**Work instruction:** Scan the data below and state the number of lines that include the word "height", adding no comment.

Extracted data entries:
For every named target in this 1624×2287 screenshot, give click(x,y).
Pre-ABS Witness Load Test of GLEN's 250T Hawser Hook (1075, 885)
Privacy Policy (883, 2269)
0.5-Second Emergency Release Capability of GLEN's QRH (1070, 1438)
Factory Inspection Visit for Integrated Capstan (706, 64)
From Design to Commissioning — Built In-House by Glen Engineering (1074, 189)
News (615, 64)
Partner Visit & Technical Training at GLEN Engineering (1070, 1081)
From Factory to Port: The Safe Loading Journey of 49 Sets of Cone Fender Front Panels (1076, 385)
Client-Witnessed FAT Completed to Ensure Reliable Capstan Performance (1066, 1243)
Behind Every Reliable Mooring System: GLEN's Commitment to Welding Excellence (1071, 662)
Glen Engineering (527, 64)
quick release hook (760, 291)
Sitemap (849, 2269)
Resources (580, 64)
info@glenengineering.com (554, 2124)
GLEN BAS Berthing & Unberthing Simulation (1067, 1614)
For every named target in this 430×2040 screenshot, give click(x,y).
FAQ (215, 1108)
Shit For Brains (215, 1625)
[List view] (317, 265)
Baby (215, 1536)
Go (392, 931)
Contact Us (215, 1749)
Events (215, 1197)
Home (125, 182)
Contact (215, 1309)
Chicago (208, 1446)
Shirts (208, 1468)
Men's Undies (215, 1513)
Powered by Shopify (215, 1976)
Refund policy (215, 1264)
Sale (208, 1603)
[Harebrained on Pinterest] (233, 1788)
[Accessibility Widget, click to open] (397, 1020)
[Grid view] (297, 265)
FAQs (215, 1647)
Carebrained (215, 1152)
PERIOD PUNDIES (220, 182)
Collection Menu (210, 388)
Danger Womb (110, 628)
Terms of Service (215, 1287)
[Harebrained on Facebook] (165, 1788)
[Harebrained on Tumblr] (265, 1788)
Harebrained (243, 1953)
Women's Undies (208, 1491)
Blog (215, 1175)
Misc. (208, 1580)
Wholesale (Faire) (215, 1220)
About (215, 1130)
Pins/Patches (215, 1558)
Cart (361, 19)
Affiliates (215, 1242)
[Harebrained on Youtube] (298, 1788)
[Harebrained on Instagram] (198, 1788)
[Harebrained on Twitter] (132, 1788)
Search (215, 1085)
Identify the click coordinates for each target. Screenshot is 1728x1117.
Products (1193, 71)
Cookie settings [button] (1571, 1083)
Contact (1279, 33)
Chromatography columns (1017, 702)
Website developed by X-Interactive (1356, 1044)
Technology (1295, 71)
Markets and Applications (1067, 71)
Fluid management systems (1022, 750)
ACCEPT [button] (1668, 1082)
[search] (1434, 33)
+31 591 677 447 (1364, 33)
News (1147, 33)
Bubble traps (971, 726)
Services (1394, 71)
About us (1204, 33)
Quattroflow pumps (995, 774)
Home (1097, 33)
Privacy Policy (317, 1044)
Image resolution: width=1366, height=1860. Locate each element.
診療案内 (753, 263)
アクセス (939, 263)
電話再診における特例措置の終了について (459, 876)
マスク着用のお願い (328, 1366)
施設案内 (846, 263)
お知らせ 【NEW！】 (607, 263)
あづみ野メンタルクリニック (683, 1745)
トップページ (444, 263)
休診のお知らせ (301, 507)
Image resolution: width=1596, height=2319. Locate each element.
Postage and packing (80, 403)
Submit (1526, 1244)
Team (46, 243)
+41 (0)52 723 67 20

**Result:** 2